От неожиданности я упал с подножки, сильно ушибся и от обиды заплакал. А когда поезд тронулся, я ухватился за подножку другого вагона. Мне было давно известно, на какой станции где вокзал, и я заранее перелезал с одной стороны вагона на другую, чтобы не попадаться на глаза милиционерам.
Морозный ветер пробирал до костей, хлестал в лицо жестким снегом и мелким, колючим паровозным шлаком. Проскакивая разъезд, паровоз давал короткий гудок, словно вскрикивал от испуга в холодной ночи. Я уже до того замерз, что не чувствовал пальцев рук и ног. На каждой станции я давал себе слово, что на следующей обязательно сойду и отогреюсь, но как только подъезжал к вокзалу, я передумывал и заверял себя, что еще только один перегон – и обязательно сойду. Так повторялось до тех пор, пока я не окоченел.
На предпоследней станции я не выдержал. Как только я оторвался от поручня, ноги у меня подкосились, и я упал. На платформе было пустынно и тихо, лишь в голове состава устало пыхтел паровоз. Из соседнего вагона вышел мужчина в длинной шинели. Чтобы меня ни в чем не заподозрили, я начал отползать от поезда. Услышав скрип снега, я увидел перед собой кирзовые начищенные сапоги и по-собачьи поднял голову.
– Что с тобой? – спросил железнодорожник.
– Ничего, – отвечал я, а язык произносил какие-то невнятные звуки: – Ну-чю-гум-бо…
Мужчина нагнулся, заглянул мне в глаза, потом схватил меня и поволок в служебное помещение вокзала.
В комнате жарко топилась печь. За столом сидела дежурная, а за остекленной перегородкой – телеграфистка.
Начальник поезда посадил меня на деревянный станционный диван и спросил у девчат:
– Гусиный жир есть?
– Ой! – ужаснулась телеграфистка и выскочила в комнату. – Он же весь обмороженный!
Дежурная принесла жир и стала мазать мне лицо.

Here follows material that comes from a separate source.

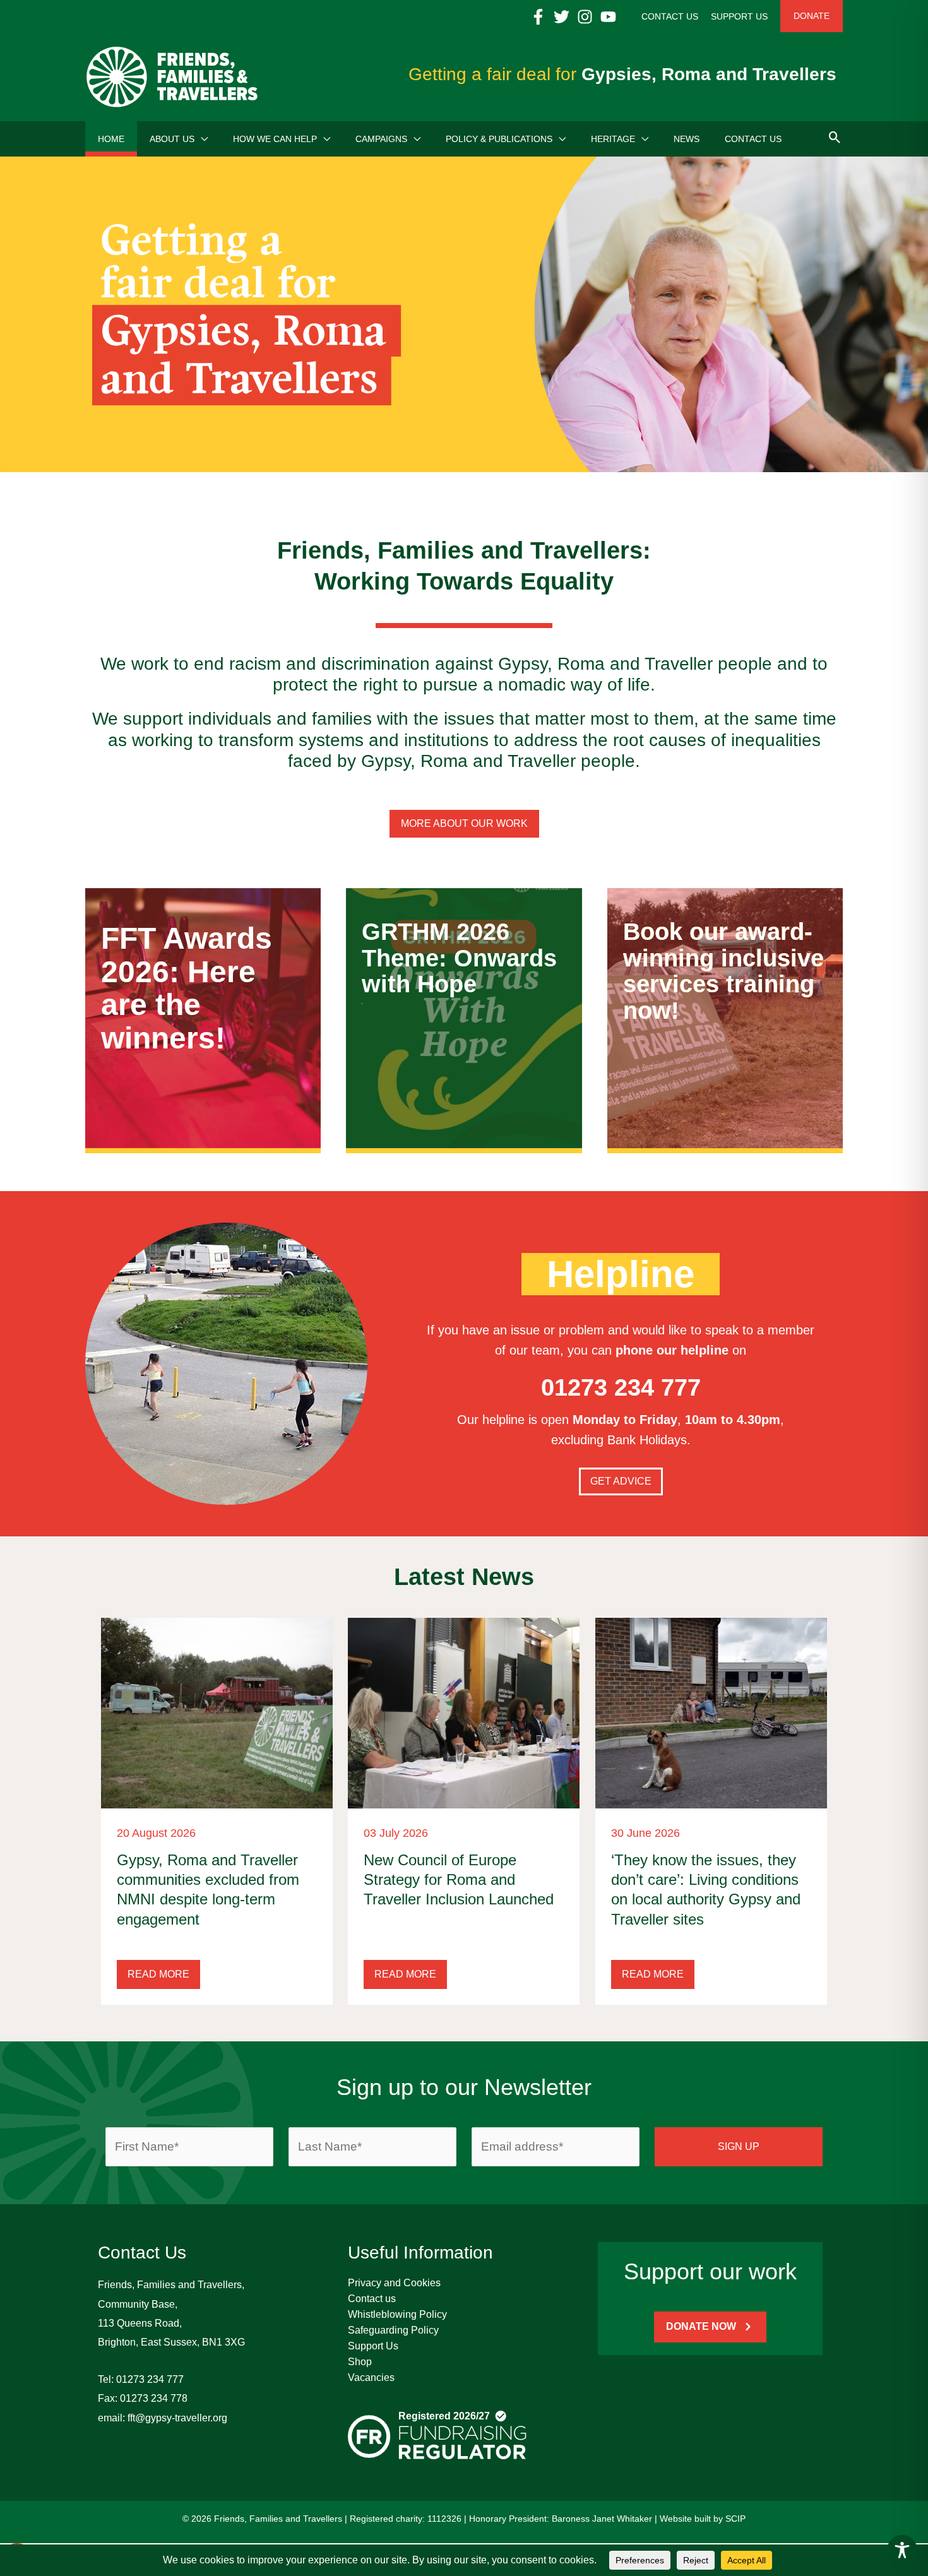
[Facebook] (538, 17)
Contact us (372, 2298)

Мужчина сдернул рукавицы и взялся натирать руки, а телеграфистка сняла мои ботинки, обмыла пальцы ног не то спиртом, не то самогоном и принялась втирать жир.

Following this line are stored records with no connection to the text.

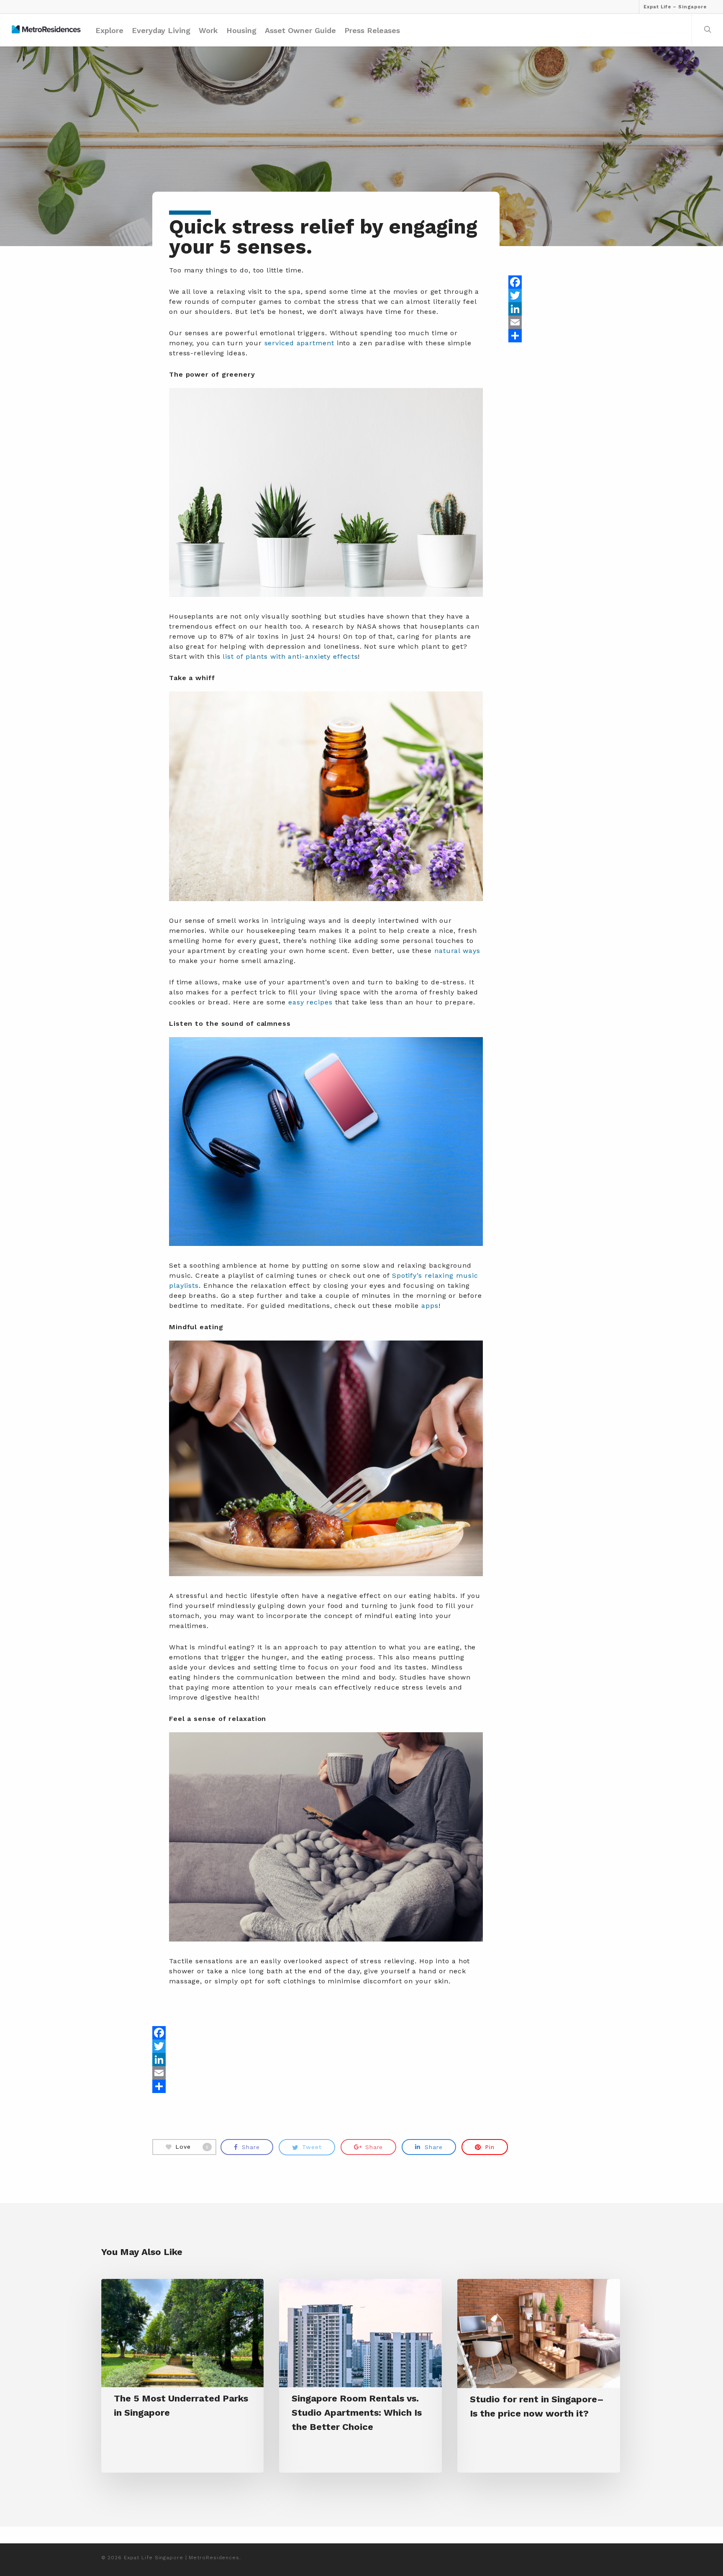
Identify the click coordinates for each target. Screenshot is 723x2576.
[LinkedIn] (539, 309)
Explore (109, 30)
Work (208, 30)
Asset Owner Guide (300, 30)
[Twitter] (539, 295)
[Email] (539, 322)
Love (192, 2146)
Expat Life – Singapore (675, 7)
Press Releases (372, 30)
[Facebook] (539, 282)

– Поезд задерживаем, – посмотрела на часы дежурная.
– Ничего, нагоним, – взглянул на меня начальник поезда. – Ну как, легче?

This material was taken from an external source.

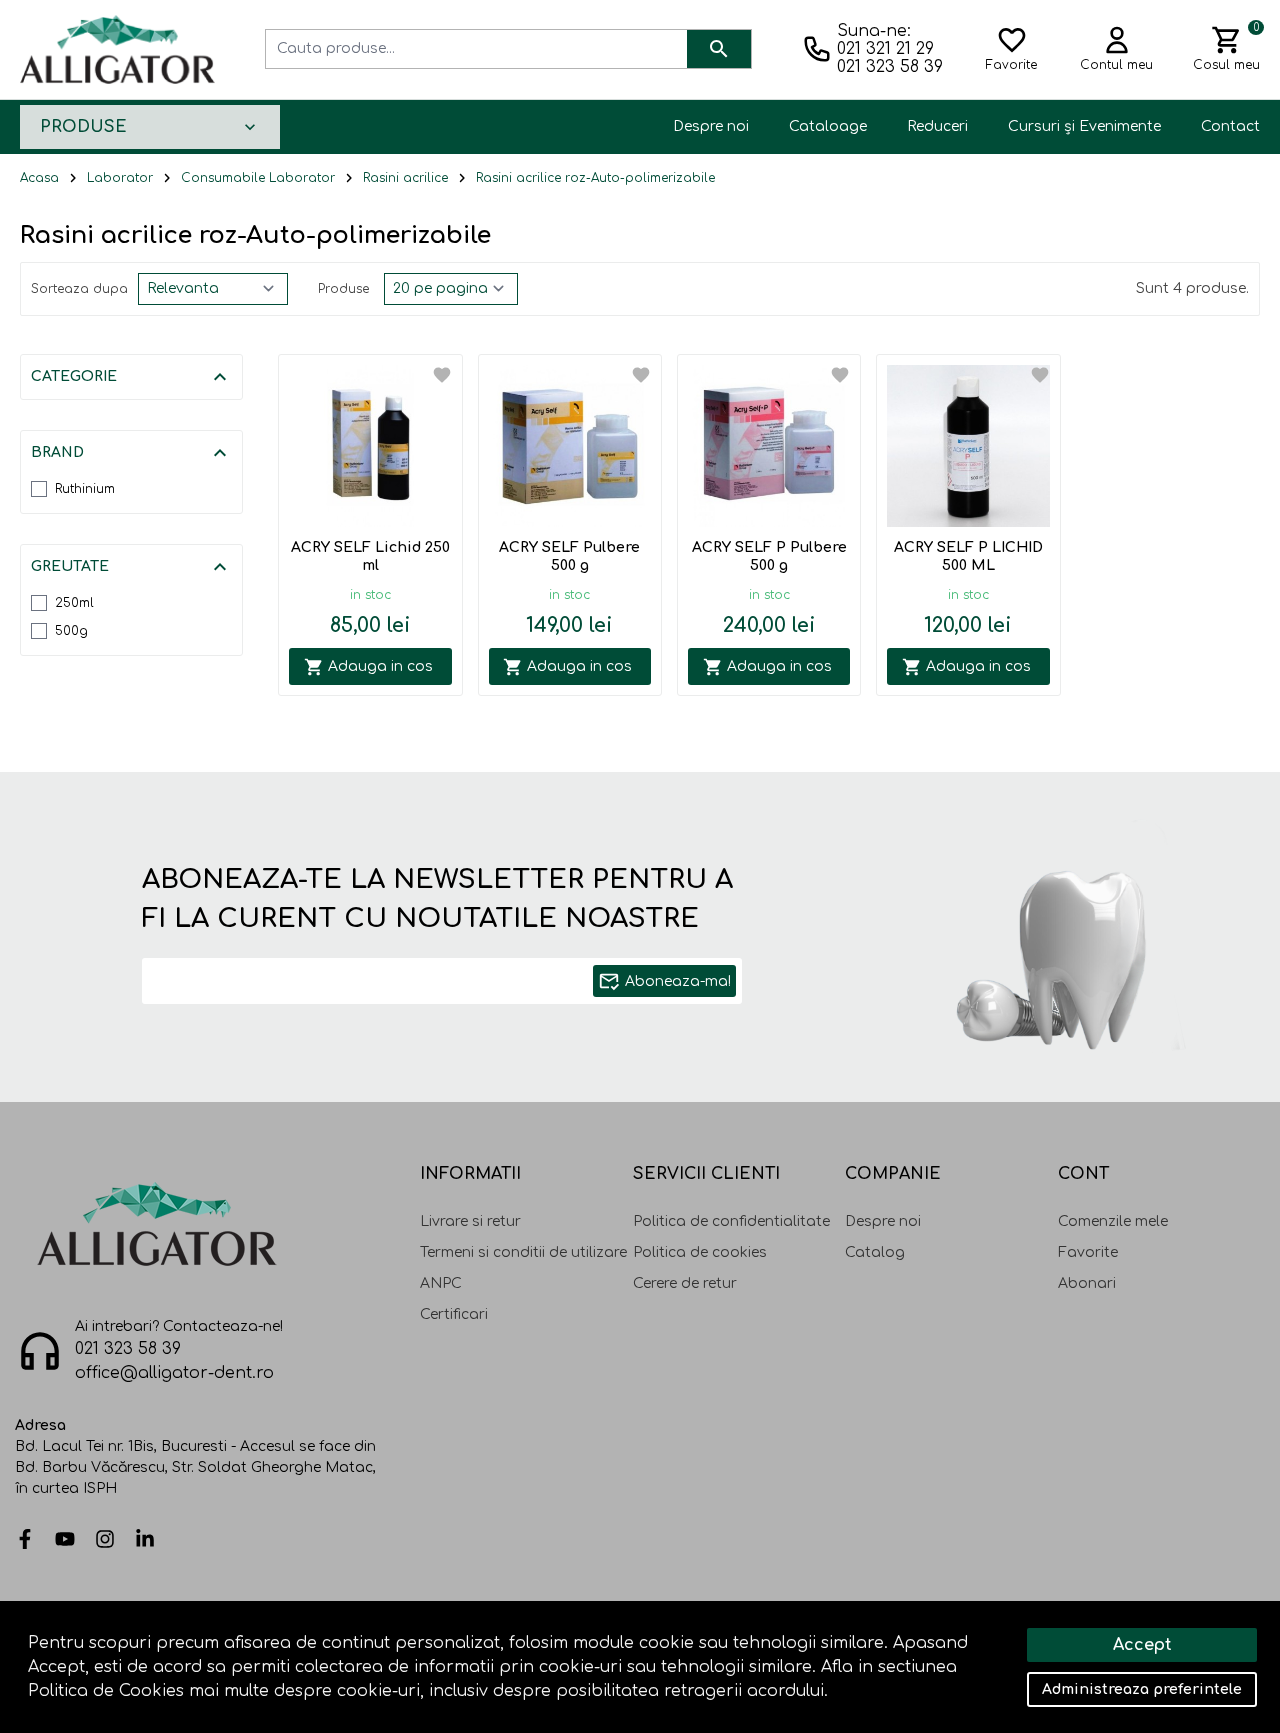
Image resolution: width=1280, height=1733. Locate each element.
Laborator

– Спасибо, – еле выговорил я.
Телеграфистка надела носки, с трудом впихнула ноги в ботинки, втолкнула туда же шнурки. Дежурная надела рукавицы. Начальник нахлобучил шапку-ушанку и спросил:
– Дойдешь?
– Дойду, – чужим голосом отозвался я и еле поднялся на ноги.
– Что ж ты в вагон не попросился? – выговаривал мне начальник, когда садились в поезд.
– Просился, – протянул я, но не сказал, как меня «пригласили».
– Далеко еще ехать? – поинтересовался начальник, сидя в купе.
– До следующей станции, – боязливо отвечал я, глядя на спящих милиционеров.
– Пей! Согреешься, – принес начальник кипяток.
От горячей кружки нестерпимо заныли пальцы, и я отставил ее. На своей станции я поклонился начальнику и как на ходулях пошел в общежитие.
– Это ты, Коля? – раздался из темноты голос Радика.
– Да.
– Ваня с тобой?
– Нет. А где он? – встревожился я.
– Мы думали, вы вместе, – вспыхнула от затяжки самокрутка Радика, и послышалось хриплое его дыхание.
Я подошел к нему и закурил. Немного помолчав, он рассказал, как они добирались.
Удрав от милиционеров, они вновь встретились и наткнулись на идущий товарняк. Радик вскочил на площадку, а Француз почему-то не прыгнул и сбил Ваню с толку. Сам-то потом сел, а Ване место, наверное, не уступил – тому пришлось прыгать на вторую площадку, на которую мы никогда не садились, потому что затягивало под вагон. А больше ему садиться было уже некуда.
Радику вроде бы как показалось, что кто-то кричал. Но Француз твердил, что ничего не слышал, и еще доказывал, что сел быстрее обычного. Ходили они потом по составу на ходу поезда, но так ни с чем и приехали.
Я расстроился. Сердцем чувствовал: что-то тут не так…
Сняв фуфайку, я залез под одеяла и накрылся еще Ваниным матрацем. Долго дрожал и думал, что бедный Ваня мерзнет где-нибудь сейчас один. Заснул я уже под утро, когда внутри утихла дрожь.
Ваня так и не приехал…
В следующий раз за картошкой поехал один Француз. Мы с Радиком отказались.
Сварив по приезде картошку, Француз предложил мне попробовать. Я отвернулся, не желая иметь с ним ничего общего. А когда он подошел к Радику, тот заиграл на мандолине с таким остервенением, что струны, казалось, вот-вот должны лопнуть.